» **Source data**
□ □ □

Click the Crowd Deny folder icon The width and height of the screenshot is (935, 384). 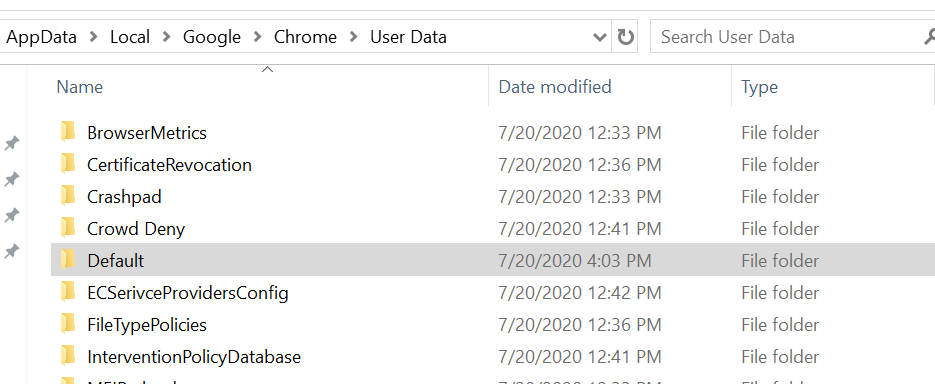[x=69, y=228]
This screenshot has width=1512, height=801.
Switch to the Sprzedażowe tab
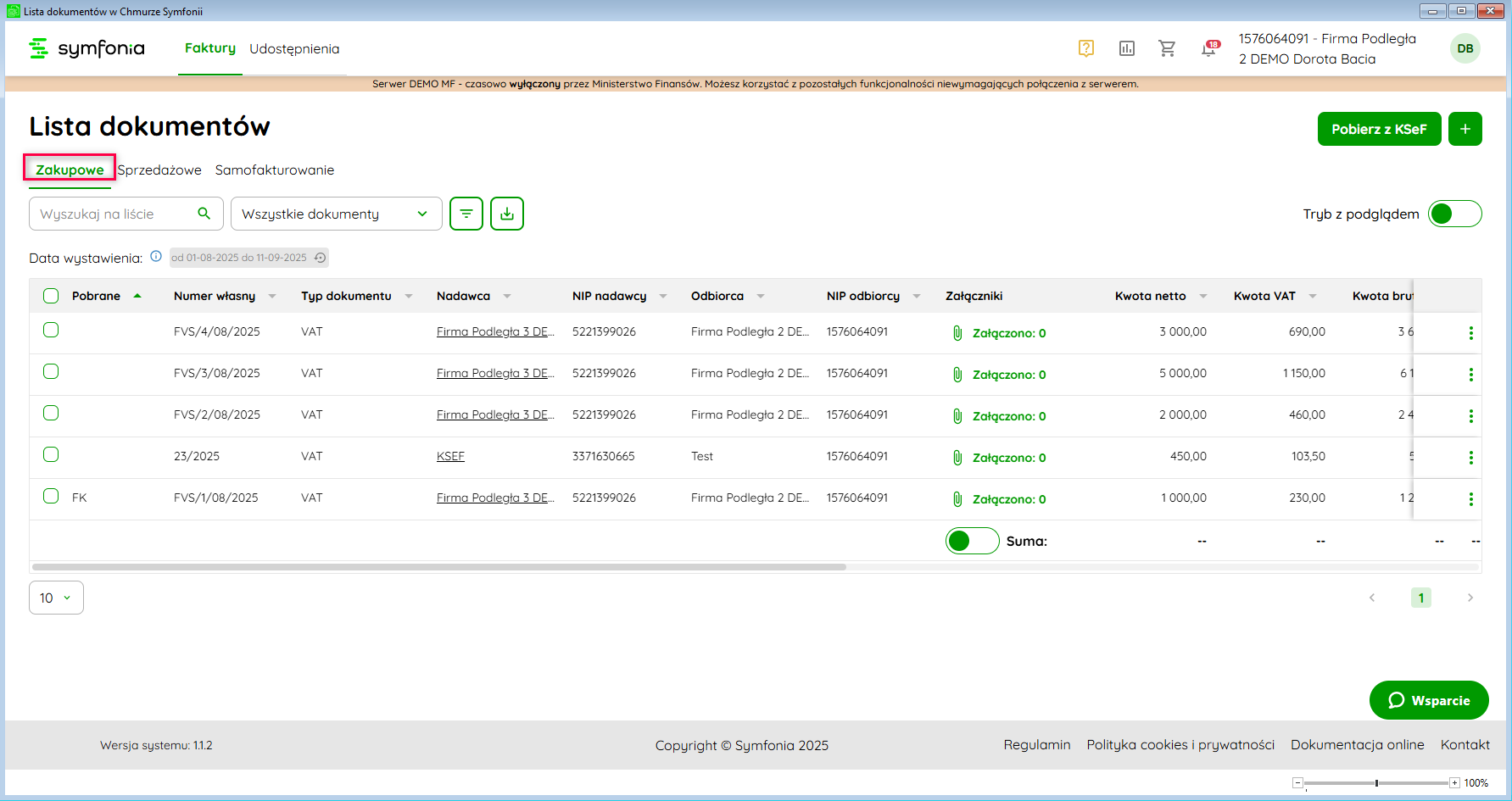(x=159, y=170)
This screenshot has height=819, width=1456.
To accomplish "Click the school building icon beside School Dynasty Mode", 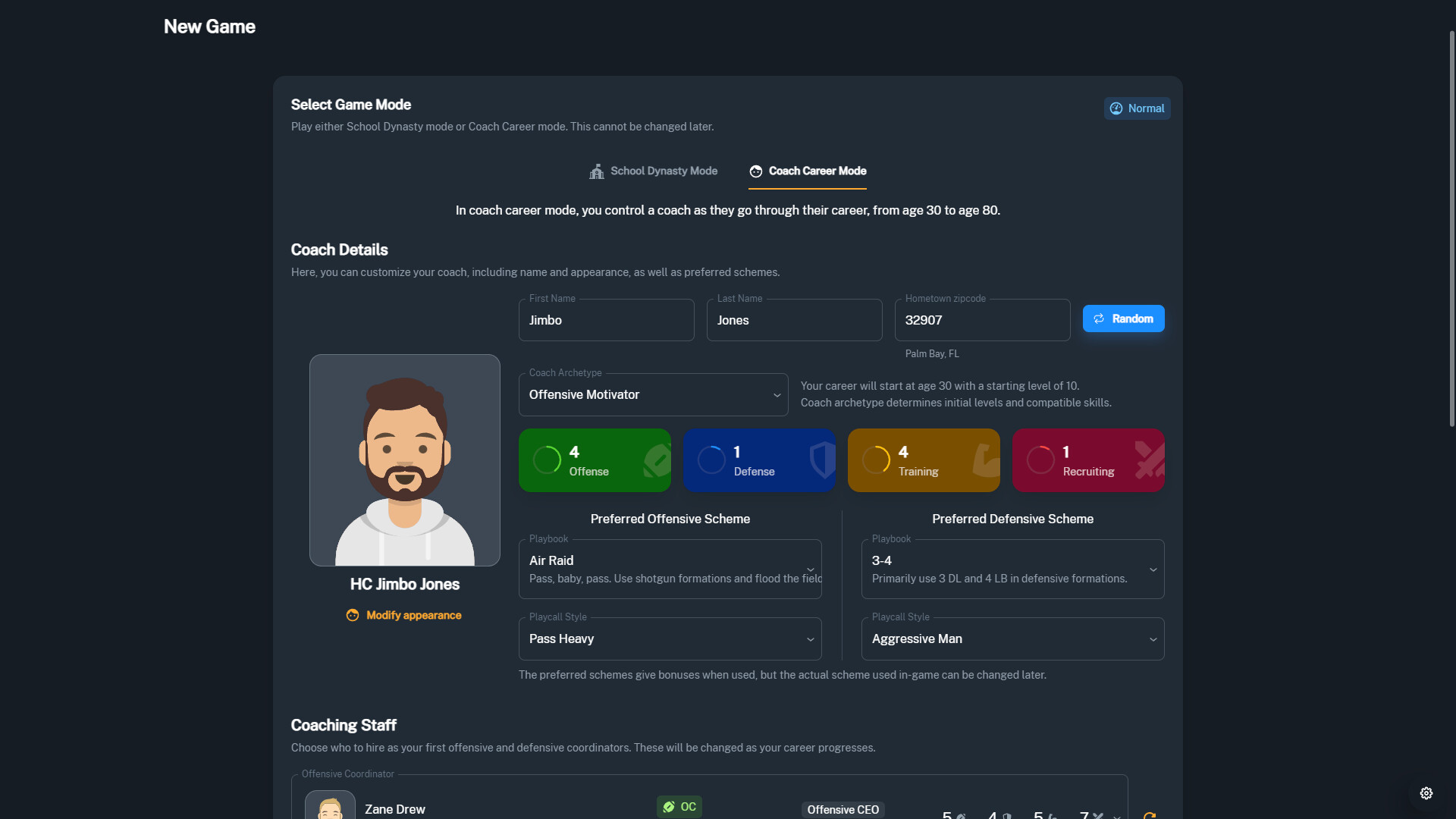I will click(x=597, y=171).
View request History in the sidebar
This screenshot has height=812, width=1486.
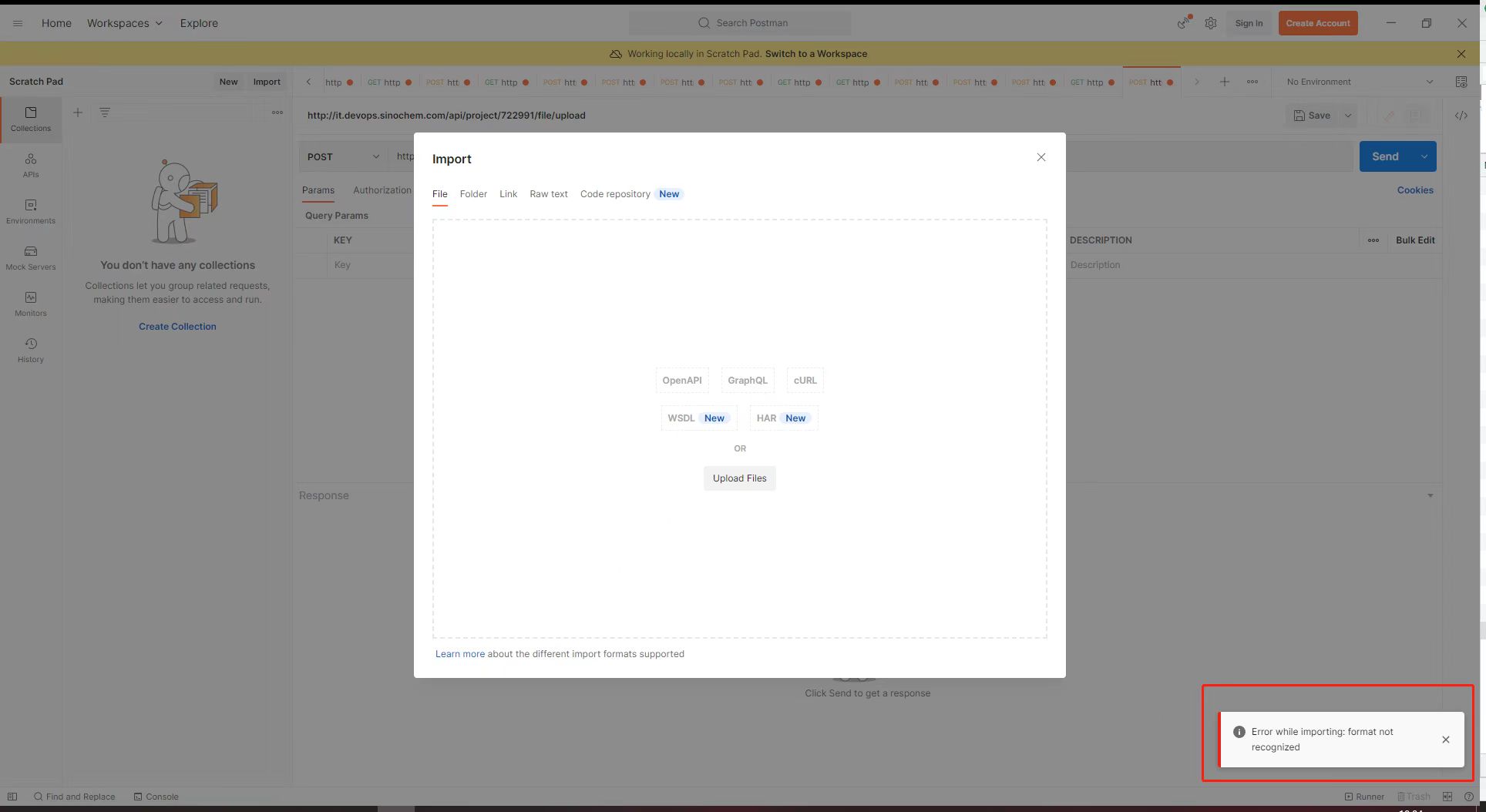point(30,349)
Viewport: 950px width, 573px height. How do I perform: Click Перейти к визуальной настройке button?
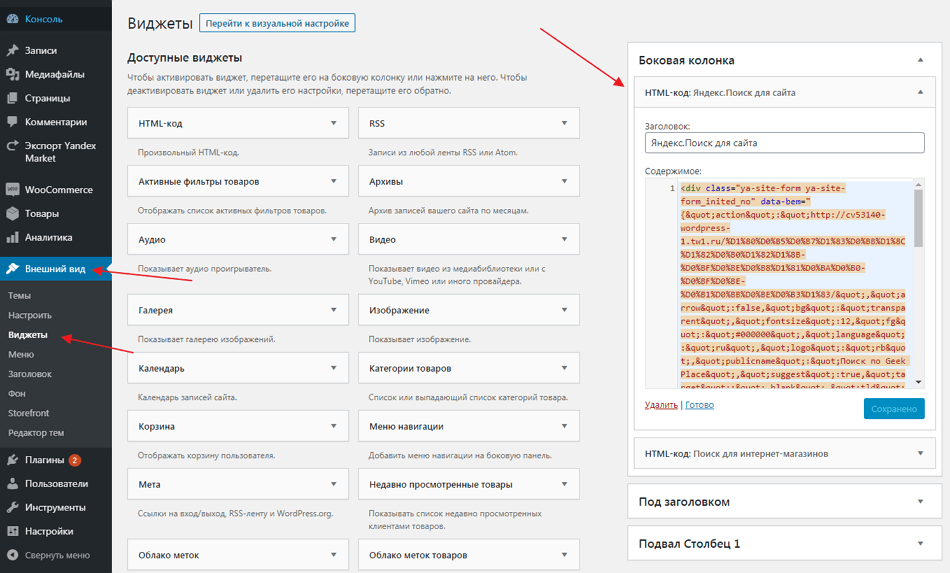pos(277,22)
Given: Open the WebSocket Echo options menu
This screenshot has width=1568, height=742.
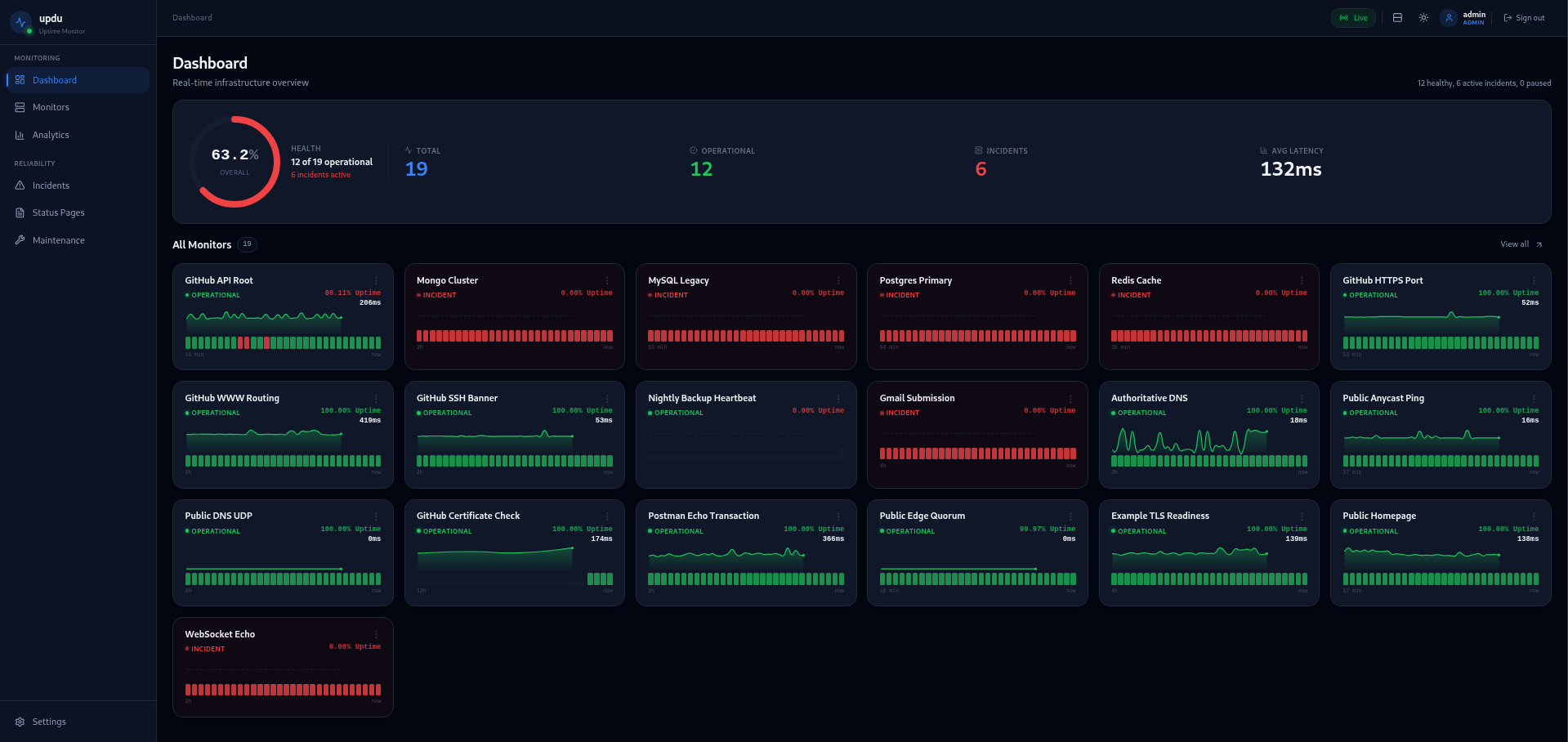Looking at the screenshot, I should 376,633.
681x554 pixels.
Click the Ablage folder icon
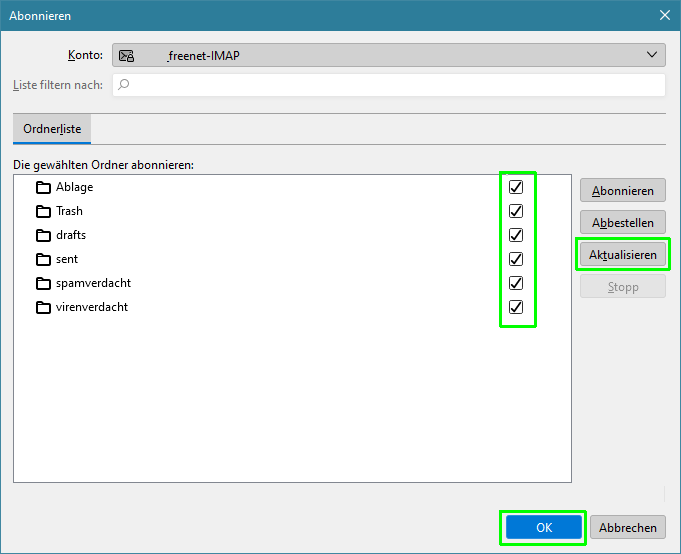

□ □ □

» **YOUR INSTRUCTIONS**
Copy the lines of the records verbatim, starting at the line containing "View request History in the sidebar" and ending at the line containing "Looking at the screenshot, I should 376,633.", both included. Omit the pictures from your copy.

» **SOLUTION TO THIS EXERCISE**
View request History in the sidebar
This screenshot has height=812, width=1486.
point(30,349)
Viewport: 950px width, 573px height. How do I perform: Click Перейти к визуальной настройке button?
pos(277,22)
Given: Open the WebSocket Echo options menu
This screenshot has width=1568, height=742.
Looking at the screenshot, I should 376,633.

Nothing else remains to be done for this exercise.